For a same-sex couple in a long-term relationship who decide to marry now that they can, any marital agreement may feel to them like a postnuptial agreement. They already may have a history of commingling assets and operating their financial lives together. The couple will need to evaluate how much of their premarital accumulations should be "tacked on" to their postnuptial planning. Rather than enter into a postnuptial agreement, they may prefer simply to undertake intentional estate planning.

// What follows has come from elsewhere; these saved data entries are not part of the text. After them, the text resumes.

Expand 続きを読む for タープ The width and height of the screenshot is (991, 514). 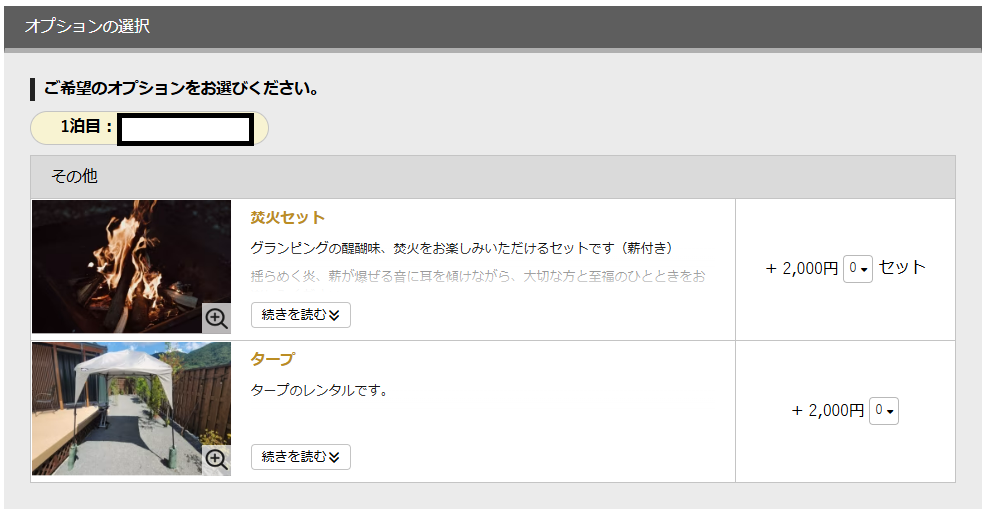[x=300, y=457]
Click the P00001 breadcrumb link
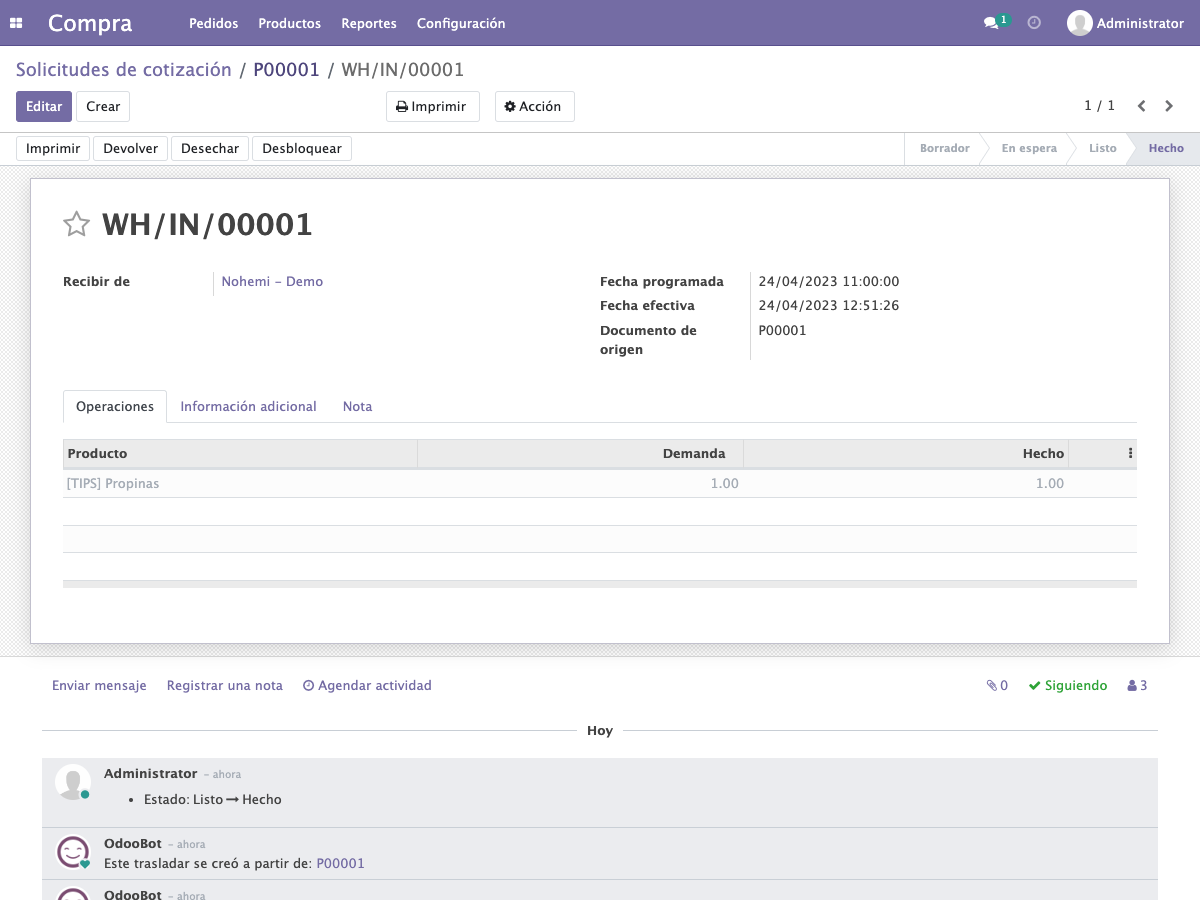 [x=286, y=70]
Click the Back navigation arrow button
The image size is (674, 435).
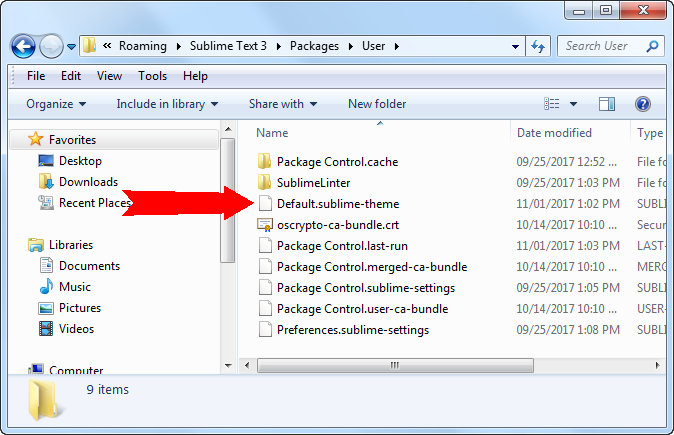24,46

Marital Agreements and REA Protections for Spouses

Spousal protection under the REA cannot be waived by a prenuptial agreement. Benefits governed by the REA may be waived only by a spouse, and, before marriage, the fiance is not a spouse.
This federal prohibition differs from Michigan law that allows the fiance to waive state law rights, like dower, that arise only after marriage. The differences between federal law and state law can give rise to controversy. A prenuptial agreement may refer to an REA-covered plan and should include the fiance's informed agreement to sign, after marriage, any and all forms required by the plan administrator to confirm the spousal waiver. If a spouse later fails to honor the terms of a prenuptial agreement and insists on REA rights, the designated beneficiaries may argue that the surviving spouse breached the contractual prenuptial or postnuptial agreement, leading to protracted litigation.

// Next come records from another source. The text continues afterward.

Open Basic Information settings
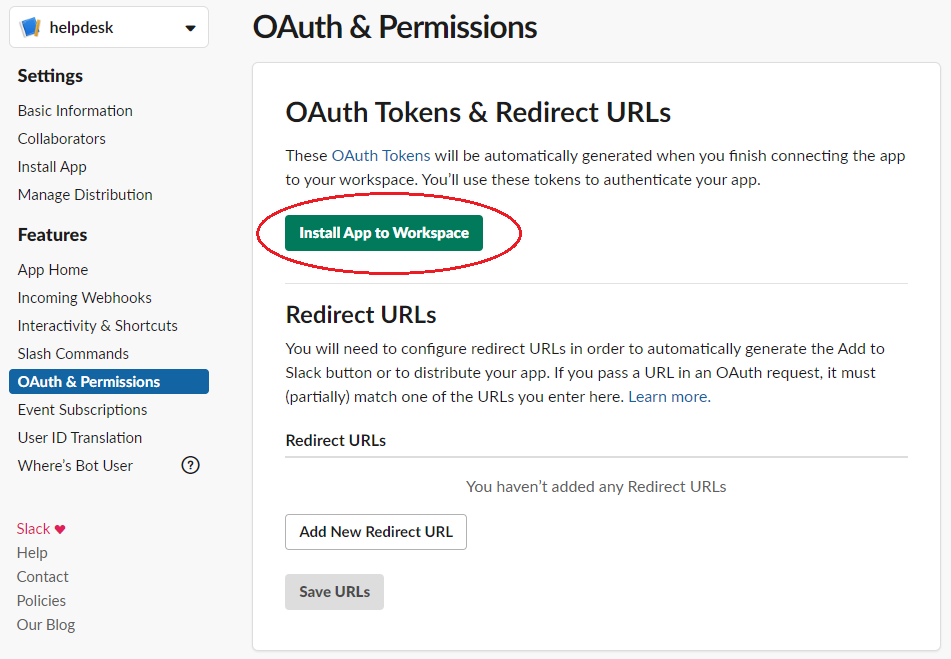 click(75, 111)
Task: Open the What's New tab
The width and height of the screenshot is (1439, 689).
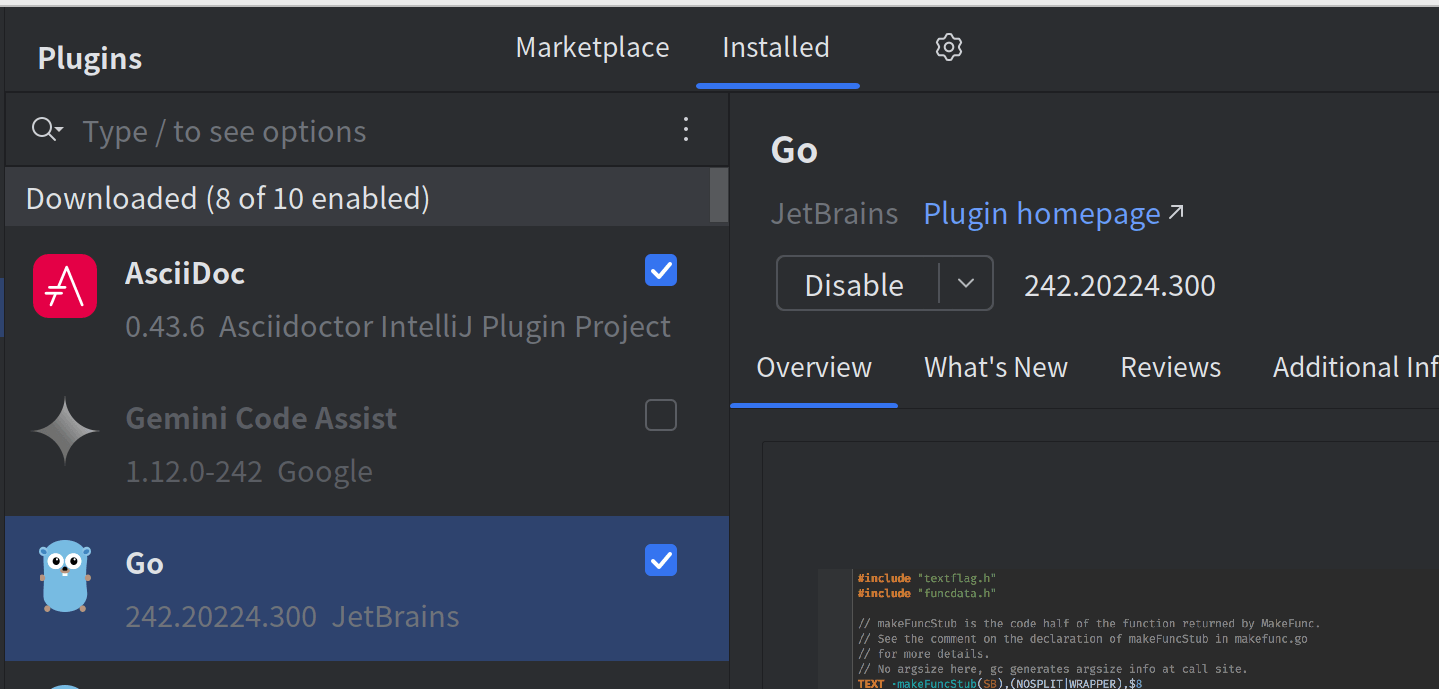Action: point(995,367)
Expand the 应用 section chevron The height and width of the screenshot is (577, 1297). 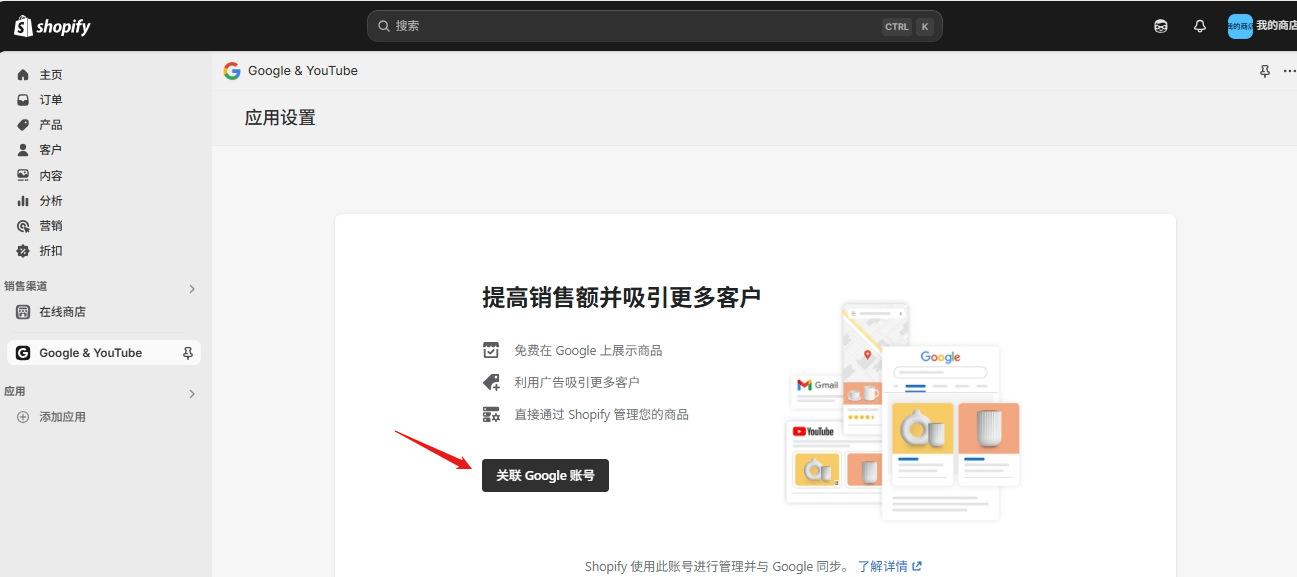click(x=192, y=394)
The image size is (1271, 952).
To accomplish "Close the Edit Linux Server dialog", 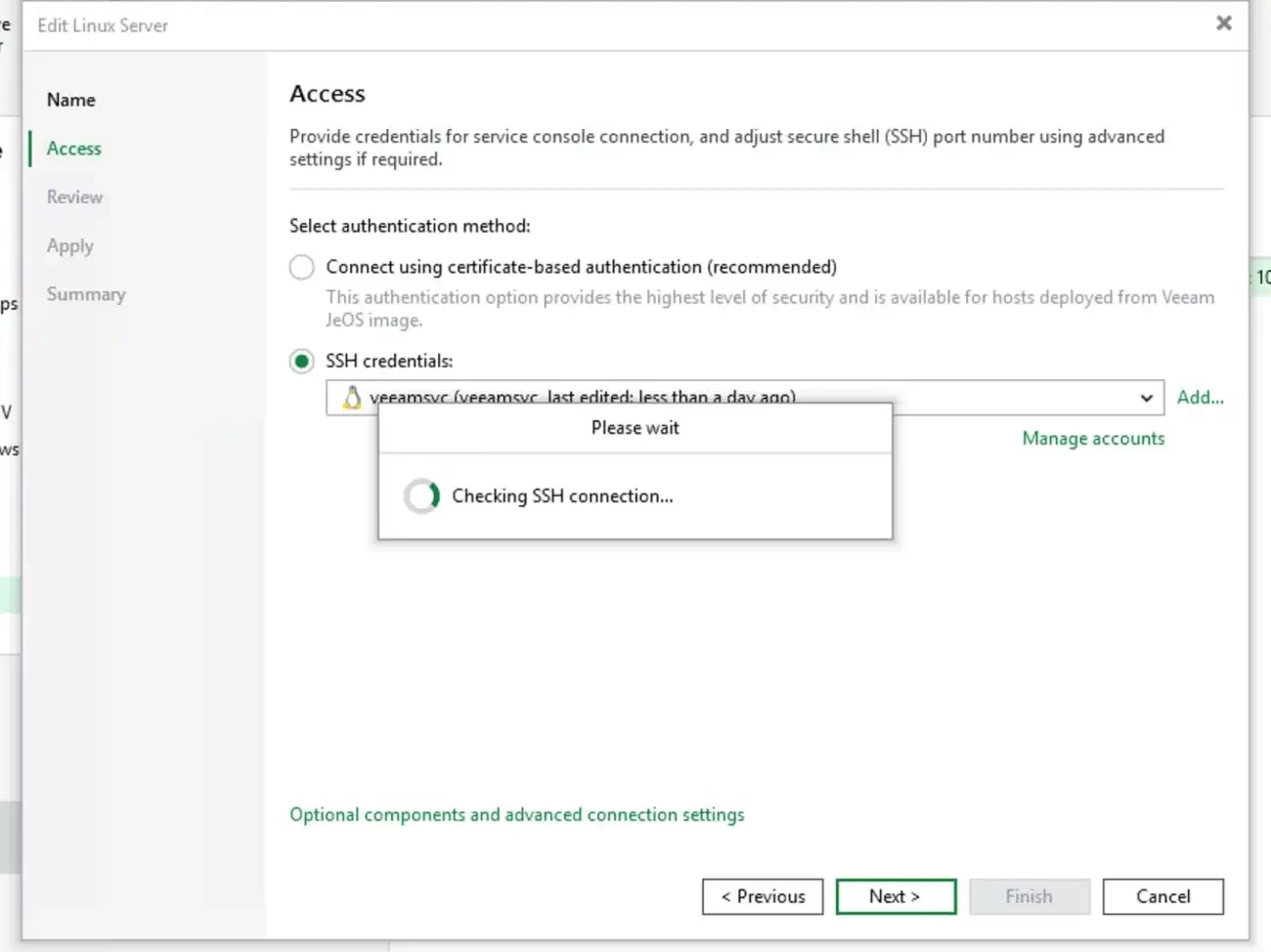I will (1223, 23).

Cohabitation Agreements (Preferably, "Partnership Agreements") and Unmarried Same-Sex Couples

Before Obergefell, unmarried same-sex couples entered into business agreements in order to formalize their commitment and their intentions for managing their financial affairs. These agreements are sometimes called "cohabitation agreements," or, preferably, "partnership agreements." Cohabitation by a man and a woman remains a misdemeanor in Michigan. By its terms, the statute does not apply to same-sex couples, and, in any case, it is doubtful that the statute currently is enforced. It nevertheless may be prudent avoid use of the term "cohabitation" in a legal document even though the term may have popular use.
An agreement between an unmarried couple living in a relationship of mutual caring requires consideration other than the relationship itself, and, in this regard, differs from a prenuptial agreement where marriage itself furnishes the consideration. The unmarried couple's agreement amounts to a joint venture that spells out how the couple may pool assets, divide legal and financial responsibilities, and even dissolve the joint venture, whether the dissolution occurs during the lifetimes of the partners or after the death of one of them. Michigan courts have addressed the dissolution of unmarried relationships with differing results.
Partnership agreements between unmarried individuals remain viable in at least two ways. First, they may be used for couples who share their lives together but cannot marry or do not wish to marry. Second, agreements entered into in the past may provide evidence of the parties' intentions if the relationship ends and disputes arise regarding division of assets, support or parentage matters.